Description:
Two examples of 3-level hierarchical designs are: clinics with doctors with patients, and schools with classrooms with students. In a study for comparing two groups, the randomization assignment to treatment can occur at any of the three levels.
For level-1 randomization, treatments are randomly assigned at the lowest level. For example, students within a classroom are randomly assigned to the two treatments.
For level-2 randomization, treatments are randomly assigned at the middle level. For example, whole classrooms are randomly assigned to one of the treatments.
For level-3 randomization, the highest-level units are randomly assigned to treatments. For example, each school, with all students of all classes in that school, would receive the one treatment that is randomly assigned to that school.
In PASS, there is a procedure for comparing two means for each of the 3 levels of randomization.
In this video, we will consider level-2 randomization.
Suppose that a new medication has been developed to reduce the healing time following a specific, routine, outpatient surgery.
The study is to be conducted across various outpatient facilities, each with their own doctors and patients.
For various reasons, the researchers plan to randomize the doctors to the treatments, rather than randomizing the whole facilities, or the patients individually.

■ **RECORDED DATA**
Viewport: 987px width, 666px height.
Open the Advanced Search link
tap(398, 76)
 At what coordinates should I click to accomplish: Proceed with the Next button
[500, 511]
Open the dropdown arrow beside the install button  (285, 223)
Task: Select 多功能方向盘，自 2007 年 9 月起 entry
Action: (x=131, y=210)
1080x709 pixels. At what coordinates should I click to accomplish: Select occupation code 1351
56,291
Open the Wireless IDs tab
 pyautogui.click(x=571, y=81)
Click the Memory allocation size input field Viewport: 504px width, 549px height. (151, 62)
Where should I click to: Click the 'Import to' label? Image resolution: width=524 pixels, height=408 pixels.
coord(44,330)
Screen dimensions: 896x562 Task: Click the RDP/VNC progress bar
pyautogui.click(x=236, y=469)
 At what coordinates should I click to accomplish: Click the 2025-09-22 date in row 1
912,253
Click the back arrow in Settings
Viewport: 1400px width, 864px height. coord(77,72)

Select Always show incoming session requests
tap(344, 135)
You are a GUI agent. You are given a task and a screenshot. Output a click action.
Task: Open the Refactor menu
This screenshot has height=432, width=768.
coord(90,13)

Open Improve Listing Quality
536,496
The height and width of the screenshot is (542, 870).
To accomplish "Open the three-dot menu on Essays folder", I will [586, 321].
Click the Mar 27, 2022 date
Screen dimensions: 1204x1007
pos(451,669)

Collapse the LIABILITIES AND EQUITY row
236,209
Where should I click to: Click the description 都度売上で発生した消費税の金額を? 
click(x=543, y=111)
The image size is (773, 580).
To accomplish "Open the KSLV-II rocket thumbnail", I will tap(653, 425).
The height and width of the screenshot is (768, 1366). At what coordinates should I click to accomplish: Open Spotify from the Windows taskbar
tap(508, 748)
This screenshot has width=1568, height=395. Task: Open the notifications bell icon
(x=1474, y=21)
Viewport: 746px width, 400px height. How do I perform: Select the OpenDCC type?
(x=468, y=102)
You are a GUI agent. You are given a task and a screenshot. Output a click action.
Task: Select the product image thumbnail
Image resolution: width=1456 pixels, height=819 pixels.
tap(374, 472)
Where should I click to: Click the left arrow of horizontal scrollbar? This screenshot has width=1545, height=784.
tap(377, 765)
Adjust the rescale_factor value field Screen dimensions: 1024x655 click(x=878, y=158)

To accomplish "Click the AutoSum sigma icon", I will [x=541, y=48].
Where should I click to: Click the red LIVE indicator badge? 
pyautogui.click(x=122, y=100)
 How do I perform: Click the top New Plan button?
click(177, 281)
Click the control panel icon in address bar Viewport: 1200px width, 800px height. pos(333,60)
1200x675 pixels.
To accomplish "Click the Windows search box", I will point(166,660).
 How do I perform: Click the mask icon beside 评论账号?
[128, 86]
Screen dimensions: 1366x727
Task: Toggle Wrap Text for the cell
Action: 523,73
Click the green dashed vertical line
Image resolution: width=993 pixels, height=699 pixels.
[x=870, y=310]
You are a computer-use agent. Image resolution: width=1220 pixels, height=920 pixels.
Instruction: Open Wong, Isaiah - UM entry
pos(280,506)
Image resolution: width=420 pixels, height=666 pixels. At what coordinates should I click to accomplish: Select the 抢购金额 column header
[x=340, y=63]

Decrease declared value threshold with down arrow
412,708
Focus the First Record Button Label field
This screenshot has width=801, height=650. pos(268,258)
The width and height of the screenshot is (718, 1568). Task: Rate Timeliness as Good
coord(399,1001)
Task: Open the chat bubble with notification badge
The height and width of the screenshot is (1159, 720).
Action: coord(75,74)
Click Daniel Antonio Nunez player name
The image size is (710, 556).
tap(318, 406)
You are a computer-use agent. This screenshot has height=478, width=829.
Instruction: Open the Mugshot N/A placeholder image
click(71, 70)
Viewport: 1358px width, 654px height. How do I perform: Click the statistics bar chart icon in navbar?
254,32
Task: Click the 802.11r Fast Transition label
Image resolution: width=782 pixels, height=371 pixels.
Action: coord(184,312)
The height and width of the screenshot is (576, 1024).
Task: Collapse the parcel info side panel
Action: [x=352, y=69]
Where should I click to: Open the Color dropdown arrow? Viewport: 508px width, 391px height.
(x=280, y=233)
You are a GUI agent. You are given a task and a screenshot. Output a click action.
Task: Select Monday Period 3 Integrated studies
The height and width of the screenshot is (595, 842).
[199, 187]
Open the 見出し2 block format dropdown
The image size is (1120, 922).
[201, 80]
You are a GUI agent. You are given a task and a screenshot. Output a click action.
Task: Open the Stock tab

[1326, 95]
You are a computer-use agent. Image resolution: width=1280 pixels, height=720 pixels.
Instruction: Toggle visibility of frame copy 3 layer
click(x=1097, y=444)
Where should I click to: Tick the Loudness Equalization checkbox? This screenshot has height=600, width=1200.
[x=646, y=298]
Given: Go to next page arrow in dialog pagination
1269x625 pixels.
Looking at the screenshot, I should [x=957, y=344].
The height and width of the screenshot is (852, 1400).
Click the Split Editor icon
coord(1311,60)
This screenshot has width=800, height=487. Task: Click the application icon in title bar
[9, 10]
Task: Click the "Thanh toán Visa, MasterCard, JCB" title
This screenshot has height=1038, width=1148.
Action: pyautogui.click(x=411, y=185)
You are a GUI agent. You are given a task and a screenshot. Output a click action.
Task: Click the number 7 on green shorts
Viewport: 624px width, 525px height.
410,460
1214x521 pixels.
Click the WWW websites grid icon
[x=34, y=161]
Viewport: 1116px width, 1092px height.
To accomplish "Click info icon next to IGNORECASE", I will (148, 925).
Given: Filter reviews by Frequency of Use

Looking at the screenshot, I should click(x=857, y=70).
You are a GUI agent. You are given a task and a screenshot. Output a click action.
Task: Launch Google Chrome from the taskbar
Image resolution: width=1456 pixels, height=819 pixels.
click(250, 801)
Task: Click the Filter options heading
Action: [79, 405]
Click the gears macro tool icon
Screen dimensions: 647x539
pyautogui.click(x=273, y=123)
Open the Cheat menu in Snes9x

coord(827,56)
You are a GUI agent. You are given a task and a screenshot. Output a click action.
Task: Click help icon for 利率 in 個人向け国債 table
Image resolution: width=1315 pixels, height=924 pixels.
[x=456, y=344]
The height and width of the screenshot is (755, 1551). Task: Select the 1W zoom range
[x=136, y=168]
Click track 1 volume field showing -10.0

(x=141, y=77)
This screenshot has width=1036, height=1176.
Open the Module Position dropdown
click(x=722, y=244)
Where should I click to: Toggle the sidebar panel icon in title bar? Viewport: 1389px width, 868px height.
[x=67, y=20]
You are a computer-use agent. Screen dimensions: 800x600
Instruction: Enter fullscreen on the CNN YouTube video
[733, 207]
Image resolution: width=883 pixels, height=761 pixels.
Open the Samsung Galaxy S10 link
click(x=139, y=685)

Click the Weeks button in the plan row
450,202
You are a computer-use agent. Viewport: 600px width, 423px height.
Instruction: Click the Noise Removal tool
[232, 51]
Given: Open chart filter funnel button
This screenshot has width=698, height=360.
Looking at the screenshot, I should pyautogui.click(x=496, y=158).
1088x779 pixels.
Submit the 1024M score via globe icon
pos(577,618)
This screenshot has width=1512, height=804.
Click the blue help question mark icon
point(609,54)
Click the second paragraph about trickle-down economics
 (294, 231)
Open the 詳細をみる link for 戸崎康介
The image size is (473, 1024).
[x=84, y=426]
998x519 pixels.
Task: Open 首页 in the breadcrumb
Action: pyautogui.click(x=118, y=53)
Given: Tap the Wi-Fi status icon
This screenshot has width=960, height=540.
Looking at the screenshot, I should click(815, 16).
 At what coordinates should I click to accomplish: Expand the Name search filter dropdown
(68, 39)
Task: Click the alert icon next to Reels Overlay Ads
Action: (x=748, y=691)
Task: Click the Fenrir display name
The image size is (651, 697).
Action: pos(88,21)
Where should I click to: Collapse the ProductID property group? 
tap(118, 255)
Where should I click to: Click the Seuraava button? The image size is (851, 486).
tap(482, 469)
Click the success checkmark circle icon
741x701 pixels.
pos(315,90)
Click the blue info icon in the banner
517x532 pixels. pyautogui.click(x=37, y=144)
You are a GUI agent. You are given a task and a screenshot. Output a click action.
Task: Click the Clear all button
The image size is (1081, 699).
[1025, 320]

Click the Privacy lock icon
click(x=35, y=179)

■ **REQUIRED WORK**
Carry on the passage on level-2 randomization in three-level hierarchical designs, starting after its final sentence. The data that comes after the passage is not needed for the work here.

■ **WRITTEN REPLY**
The researchers wish to determine the number of doctors that will be needed at each facility to achieve 90% power to detect a difference in average healing times.
The number of facilities considered will be 3, 4, and 5.
Counts of 5, 7, and 9 patients per doctor will be assumed.
A mean difference of 6 days will be assumed, with a range of standard deviations between 20 and 30.
The correlations among facilities and among doctors are based on estimates from previous studies.
Due to the number of varying parameters, the analysis will be paused for a live rotation of the 3D plot of the results.
The live rotation 3D plot gives us a look at the effect of all varying parameters in a single plot.
The first report shows the number of doctors needed from each outpatient facility to achieve the desired power.
The various plots can be used to visually compare the effect of the parameter values.